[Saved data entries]

[Start of Attachment]

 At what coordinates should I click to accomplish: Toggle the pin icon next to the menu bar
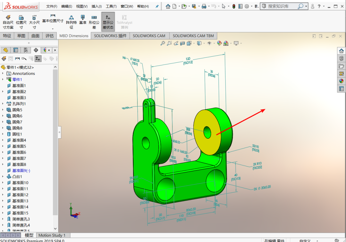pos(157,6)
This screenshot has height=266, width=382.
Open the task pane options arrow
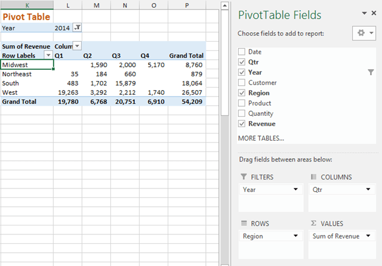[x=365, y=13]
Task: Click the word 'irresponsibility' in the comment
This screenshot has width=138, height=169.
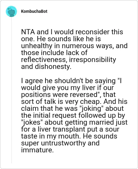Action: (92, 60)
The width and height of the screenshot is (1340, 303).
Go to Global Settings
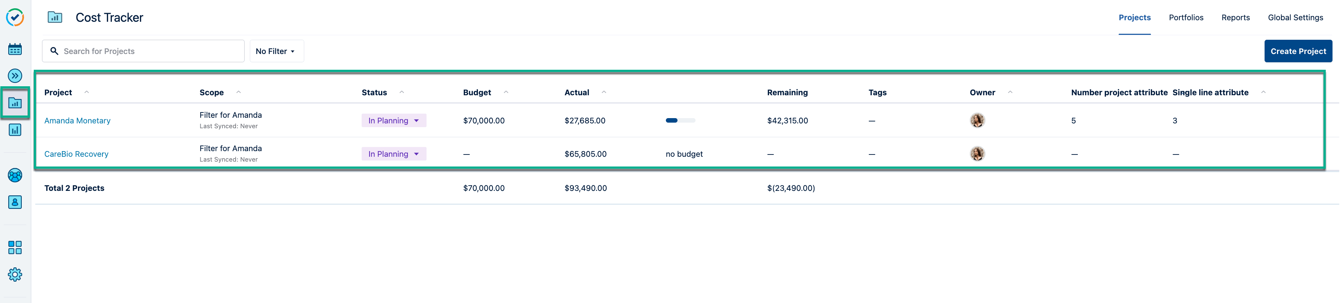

[End of Attachment]

WORK REQUEST: From the line containing "This screenshot has height=266, width=382." through the end of the entries, quote each line exactly and nothing else, excluding all pictures.

SOLUTION TO THIS TASK:
This screenshot has height=266, width=382.
Open the task pane options arrow
[x=365, y=13]
Task: Click the word 'irresponsibility' in the comment
This screenshot has width=138, height=169.
Action: (92, 60)
The width and height of the screenshot is (1340, 303).
Go to Global Settings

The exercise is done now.